─── DATASET CONTENT
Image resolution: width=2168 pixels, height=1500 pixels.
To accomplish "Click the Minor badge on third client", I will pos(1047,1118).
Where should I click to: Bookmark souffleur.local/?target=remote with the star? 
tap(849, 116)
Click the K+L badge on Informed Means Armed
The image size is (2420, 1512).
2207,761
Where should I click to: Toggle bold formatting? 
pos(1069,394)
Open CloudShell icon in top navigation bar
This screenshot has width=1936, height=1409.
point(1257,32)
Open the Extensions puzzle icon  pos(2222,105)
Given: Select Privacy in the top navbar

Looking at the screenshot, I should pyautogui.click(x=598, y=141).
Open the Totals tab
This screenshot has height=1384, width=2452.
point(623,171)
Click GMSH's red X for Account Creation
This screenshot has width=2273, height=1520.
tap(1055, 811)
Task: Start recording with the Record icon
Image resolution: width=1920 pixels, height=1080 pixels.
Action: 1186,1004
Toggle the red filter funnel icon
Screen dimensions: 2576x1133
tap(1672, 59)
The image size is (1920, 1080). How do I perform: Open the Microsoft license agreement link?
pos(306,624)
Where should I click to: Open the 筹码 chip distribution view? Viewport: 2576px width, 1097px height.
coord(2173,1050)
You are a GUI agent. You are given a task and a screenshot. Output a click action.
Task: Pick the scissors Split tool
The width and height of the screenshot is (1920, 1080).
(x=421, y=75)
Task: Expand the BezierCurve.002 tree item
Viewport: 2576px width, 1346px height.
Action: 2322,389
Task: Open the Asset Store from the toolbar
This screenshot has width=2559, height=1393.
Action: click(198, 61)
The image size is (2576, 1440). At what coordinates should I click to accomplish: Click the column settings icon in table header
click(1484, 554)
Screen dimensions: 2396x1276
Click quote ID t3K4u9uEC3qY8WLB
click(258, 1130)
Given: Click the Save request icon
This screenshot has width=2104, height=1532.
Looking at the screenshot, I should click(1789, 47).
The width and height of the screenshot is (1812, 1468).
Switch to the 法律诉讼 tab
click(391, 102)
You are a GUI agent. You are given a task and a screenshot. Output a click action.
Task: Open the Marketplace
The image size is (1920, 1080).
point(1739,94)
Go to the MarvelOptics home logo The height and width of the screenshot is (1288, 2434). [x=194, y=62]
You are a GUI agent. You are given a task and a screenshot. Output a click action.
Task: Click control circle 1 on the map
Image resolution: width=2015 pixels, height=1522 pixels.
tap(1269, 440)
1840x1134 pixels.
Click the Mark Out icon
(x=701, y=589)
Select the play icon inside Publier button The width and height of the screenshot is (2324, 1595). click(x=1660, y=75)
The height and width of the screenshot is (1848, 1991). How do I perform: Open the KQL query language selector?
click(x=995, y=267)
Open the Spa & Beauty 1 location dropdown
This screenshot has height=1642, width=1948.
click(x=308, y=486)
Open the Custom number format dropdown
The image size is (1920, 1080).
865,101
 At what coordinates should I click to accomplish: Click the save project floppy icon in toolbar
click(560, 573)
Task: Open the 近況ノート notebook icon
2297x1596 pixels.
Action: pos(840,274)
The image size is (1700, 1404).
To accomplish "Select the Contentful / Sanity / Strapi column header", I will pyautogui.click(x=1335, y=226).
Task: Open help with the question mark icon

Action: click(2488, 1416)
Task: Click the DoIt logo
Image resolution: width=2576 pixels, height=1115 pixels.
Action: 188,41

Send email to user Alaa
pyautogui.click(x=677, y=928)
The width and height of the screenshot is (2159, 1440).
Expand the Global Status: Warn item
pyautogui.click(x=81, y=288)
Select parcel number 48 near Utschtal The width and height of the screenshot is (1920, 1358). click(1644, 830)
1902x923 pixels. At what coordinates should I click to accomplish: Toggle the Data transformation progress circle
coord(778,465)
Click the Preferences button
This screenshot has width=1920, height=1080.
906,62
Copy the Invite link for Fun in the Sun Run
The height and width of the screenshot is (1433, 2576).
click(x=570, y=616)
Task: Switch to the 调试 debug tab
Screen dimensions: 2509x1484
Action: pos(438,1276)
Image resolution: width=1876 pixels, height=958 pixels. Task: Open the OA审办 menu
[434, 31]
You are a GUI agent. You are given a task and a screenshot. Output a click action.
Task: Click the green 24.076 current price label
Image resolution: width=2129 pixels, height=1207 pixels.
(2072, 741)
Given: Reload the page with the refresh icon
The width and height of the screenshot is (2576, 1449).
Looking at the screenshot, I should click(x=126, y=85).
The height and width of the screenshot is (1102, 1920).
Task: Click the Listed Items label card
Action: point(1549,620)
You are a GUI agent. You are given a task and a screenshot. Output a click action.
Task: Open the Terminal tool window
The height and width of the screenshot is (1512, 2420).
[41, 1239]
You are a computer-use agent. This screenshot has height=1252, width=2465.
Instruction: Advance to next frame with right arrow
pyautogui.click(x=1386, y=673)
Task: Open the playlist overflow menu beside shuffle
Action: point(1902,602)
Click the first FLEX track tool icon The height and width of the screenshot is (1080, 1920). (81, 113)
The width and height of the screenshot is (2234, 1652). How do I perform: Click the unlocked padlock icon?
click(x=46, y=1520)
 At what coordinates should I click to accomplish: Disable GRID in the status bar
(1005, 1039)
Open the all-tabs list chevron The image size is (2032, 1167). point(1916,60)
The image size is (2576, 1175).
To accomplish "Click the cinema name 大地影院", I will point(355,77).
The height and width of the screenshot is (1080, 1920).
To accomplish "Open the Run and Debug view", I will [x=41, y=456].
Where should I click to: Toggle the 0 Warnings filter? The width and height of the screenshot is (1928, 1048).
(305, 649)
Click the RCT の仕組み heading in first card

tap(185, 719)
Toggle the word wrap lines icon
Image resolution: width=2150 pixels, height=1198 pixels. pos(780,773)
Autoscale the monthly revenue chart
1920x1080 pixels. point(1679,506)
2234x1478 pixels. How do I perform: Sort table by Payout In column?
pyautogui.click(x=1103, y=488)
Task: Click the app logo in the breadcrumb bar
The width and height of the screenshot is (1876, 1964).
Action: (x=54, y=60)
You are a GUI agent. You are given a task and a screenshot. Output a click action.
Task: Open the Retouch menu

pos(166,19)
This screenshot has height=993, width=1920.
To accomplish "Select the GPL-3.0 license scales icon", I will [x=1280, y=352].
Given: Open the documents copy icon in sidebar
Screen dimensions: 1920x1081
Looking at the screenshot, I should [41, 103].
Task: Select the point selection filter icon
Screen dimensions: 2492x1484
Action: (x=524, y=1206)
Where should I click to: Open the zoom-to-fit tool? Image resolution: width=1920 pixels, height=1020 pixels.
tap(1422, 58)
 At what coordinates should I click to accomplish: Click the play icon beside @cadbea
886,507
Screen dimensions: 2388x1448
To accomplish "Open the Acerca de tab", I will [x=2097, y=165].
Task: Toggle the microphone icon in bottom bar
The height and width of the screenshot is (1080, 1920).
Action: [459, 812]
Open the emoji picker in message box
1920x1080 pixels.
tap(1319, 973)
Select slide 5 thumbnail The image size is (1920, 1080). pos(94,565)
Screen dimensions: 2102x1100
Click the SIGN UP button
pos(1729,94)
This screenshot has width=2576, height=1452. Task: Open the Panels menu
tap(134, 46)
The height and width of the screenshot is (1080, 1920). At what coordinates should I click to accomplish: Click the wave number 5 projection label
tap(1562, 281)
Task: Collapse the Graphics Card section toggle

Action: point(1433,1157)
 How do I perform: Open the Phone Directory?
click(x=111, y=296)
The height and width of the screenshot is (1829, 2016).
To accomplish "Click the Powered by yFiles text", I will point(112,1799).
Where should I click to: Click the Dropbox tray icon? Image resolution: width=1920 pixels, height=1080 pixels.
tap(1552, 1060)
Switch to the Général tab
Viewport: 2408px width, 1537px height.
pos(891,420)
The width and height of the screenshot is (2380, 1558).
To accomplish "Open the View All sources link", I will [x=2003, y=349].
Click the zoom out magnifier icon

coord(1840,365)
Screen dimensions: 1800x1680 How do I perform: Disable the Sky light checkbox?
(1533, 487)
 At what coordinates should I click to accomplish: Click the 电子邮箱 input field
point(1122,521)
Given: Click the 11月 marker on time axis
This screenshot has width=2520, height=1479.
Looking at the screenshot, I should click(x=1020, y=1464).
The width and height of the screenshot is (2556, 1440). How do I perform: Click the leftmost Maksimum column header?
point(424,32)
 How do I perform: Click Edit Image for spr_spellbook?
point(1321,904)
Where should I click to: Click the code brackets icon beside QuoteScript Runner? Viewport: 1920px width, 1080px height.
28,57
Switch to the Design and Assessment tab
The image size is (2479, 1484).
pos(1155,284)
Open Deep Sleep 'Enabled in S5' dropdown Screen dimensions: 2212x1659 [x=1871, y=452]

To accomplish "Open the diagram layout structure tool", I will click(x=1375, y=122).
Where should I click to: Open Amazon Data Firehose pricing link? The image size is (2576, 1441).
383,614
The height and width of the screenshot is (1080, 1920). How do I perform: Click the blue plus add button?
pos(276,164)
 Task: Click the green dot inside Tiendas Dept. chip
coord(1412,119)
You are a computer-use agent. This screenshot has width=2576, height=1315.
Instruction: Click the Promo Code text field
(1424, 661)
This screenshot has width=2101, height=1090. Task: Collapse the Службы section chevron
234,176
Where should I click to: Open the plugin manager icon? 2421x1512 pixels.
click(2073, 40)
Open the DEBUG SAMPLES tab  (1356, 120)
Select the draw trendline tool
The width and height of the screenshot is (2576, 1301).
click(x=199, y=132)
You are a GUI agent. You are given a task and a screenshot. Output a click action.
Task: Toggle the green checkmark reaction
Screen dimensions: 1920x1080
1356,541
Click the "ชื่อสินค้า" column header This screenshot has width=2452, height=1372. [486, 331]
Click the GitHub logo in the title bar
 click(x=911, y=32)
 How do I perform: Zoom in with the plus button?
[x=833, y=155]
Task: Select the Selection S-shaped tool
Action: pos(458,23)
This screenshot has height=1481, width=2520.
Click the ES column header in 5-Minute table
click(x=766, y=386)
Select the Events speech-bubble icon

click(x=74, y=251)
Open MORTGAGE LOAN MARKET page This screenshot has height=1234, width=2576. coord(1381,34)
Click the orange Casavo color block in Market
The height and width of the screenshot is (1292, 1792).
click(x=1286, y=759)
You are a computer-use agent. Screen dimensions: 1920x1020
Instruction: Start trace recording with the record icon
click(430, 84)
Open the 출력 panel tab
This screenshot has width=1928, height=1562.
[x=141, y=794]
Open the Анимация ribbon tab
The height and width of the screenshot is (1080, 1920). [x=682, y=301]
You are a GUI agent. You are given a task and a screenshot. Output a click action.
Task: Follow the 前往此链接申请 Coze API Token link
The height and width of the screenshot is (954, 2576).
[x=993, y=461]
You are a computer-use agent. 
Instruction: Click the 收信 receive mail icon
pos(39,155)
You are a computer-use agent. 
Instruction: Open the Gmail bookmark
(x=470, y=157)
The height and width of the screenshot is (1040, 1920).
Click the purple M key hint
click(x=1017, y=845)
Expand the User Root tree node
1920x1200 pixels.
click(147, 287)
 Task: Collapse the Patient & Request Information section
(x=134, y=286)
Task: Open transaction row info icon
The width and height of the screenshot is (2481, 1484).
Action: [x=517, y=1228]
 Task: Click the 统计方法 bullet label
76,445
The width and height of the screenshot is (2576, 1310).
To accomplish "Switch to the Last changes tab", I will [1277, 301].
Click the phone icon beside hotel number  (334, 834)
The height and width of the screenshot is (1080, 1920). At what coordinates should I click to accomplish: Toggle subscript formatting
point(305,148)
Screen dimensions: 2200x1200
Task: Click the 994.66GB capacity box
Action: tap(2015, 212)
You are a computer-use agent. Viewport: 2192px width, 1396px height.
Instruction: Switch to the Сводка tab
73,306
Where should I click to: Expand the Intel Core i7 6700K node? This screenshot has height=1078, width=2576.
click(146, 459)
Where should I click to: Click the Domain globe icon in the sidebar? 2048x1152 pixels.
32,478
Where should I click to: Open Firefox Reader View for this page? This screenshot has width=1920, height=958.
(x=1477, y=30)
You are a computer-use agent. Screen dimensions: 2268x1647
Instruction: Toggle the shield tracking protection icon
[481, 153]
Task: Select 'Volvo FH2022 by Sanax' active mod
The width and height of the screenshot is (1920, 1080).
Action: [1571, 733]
──────
TASK OBJECTIVE: State the number of lines in the entries above that contain the word "badge", and nothing more.

ANSWER AREA: 2